#### Text extract
Defining a new interface

Torsten Schlabach TSchlabach at gmx.net
Tue Nov 6 15:38:29 UTC 2012


Hi Bruno!

Thanks for the clarifications.

Just I think there is one puzzle piece missing yet.

So I will write two charms:

openldap:

provides:
  directory:
    interface: ldapv3


adressbookapp:

requires:
  directory:
    interface: ldapv3


I assume there has to be some magic hidden in the Juju harness which would then go ahead and upon creation of a directory-ldap relationship create a user in the LDAP server for me (maybe also add schemas, but this is different piece of cake) and provide the ldap server host, port and credentials in some variables in my addressbookapp add-relation hook?

#### Data excerpt
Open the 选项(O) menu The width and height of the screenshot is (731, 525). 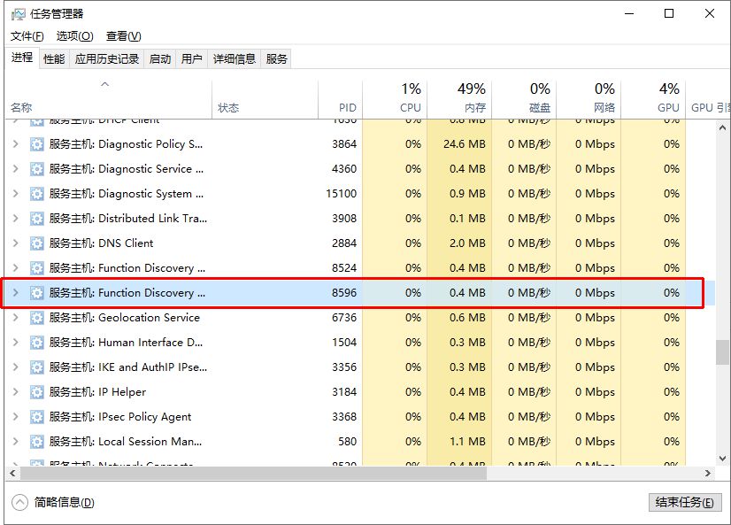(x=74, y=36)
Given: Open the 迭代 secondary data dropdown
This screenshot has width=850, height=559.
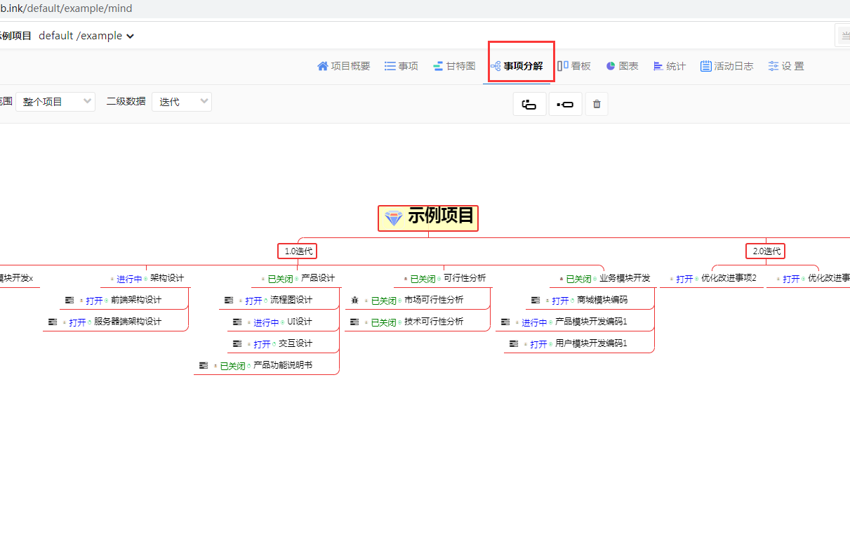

#### Set exercise
Using the post on defining a new interface, explain in one to three sentences why the writer assumes some hidden logic in the Juju harness is needed.

#### Solution
The two charms only declare that openldap provides and the address book app requires a "directory" relation with interface ldapv3, which leaves one puzzle piece missing. Something still has to create a user in the LDAP server when the relationship is created and pass the LDAP server host, port and credentials as variables to the app's add-relation hook. The writer assumes the harness does this.